_Exercise passage_.
A motorist involved in a fatal collision has told an inquest that she had no chance to avoid hitting a young cyclist who suddenly came out of a driveway onto a quiet country road in Co. Kildare three years ago.
Linda Capuzzo told a hearing into the death of Shane Duggan (16) at Dublin District Coroner’s Court that she collided with the teenager as he emerged at speed from a concealed entrance to a house at Oughterard, Straffan, Co. Kildare on July 3, 2018.
Shane of Turnings, Straffan, Co. Kildare died of injuries sustained in the collision with the vehicle driven by Ms Capuzzo four days later at Beaumont Hospital.
Ms Capuzzo said she was travelling in a Ford Focus from her workplace at Grange Castle in Clondalkin when the accident occurred at around 4.40pm.
She told the inquest she jammed on her brakes on seeing the cyclist and swerved towards the middle of the road to try and avoid hitting him.
“I want to make it clear I had no opportunity to avoid the collision,” Ms Capuzzo said. “It all happened so quickly.”
The inquest heard that Shane – a 3rd Year student at Castleknock College – and his twin brother, Conor, were with a group of friends who had been playing in the swimming pool of one of their friend’s houses before they decided to go to the nearby GAA club in Ardclough on their bicycles.
One of the friends, Fintan O’Malley, said Shane was the first of the group to head out the driveway of the house and had looked back just before going out on the road.
He described seeing his friend being “flung in the air” by the impact of the collision.
Another friend, Conor Halpenny, said the sound of the crash was “like a gunshot”.
The inquest heard that there were no mechanical defects with either the car or the bicycle while Ms Capuzzo had passed a breathalyser test at the scene of the collision.
In response to queries from Shane’s parents, Derek and Mary Duggan, Garda witnesses said no mobile phone was seized as part of their investigation.
Garda Cliff Harding, a forensic collision investigator, said the point of impact was the front passenger side of the vehicle outside the entrance to the driveway. He said the cyclist had been thrown onto a grass verge 23.6 metres from where the collision occurred.

_Data segment_.
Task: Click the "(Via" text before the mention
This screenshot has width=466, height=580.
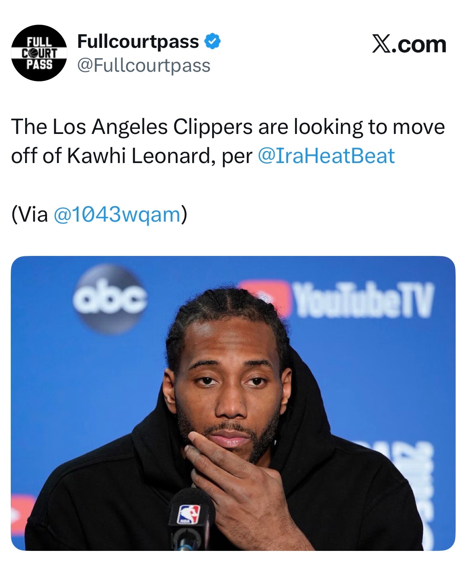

_List of tasks_.
1. In the inquest report, turn the paragraph beginning "Garda Cliff Harding, a forensic collision investigator" into a short bulleted list that keeps its main facts.
2. Carry the inquest report forward from its last sentence.
The listing is not needed for this exercise.

_Answers by task_.
1.
- Garda Cliff Harding: forensic collision investigator
- Point of impact: front passenger side of the vehicle, outside the driveway entrance
- Cyclist thrown onto a grass verge 23.6 m from the collision point

2.
Garda Harding estimated that Ms Capuzzo’s vehicle was travelling at 54-62km/h at the time of the collision on a road that had an 80km/h speed limit.
While the teenager’s family expressed concern that foliage on the side of the road approaching the entrance to the driveway was cut in the days after the collision, Garda Harding said he did not believe the foliage at the time of the crash was a contributory factor.
Sergeant Gerald Goode said CCTV footage at the entrance to the driveway had captured the collision which showed the deceased being catapulted in the air followed by his friends running to come to his assistance.
The coroner, Dr Crona Gallagher, noted that a file on the incident had been forwarded to the DPP who directed that no prosecution should arise in the case.
The inquest heard that Shane’s parents had donated their son’s organs which had helped two other patients after he suffered a brain stem death from severe head injuries sustained in the crash.
Based on the evidence, Dr Gallagher recorded a verdict of accidental death. The coroner said she would also notify Kildare County Council “without prejudice” to review hedge cutting at the location of the collision.
“It was a very tragic accident to boys who were enjoying themselves on a summer day in a carefree way that young people do,” Dr Gallagher remarked.
Fighting back tears, Shane’s father, Derek Duggan, described his son as “a brilliant character” who would always be part of their family.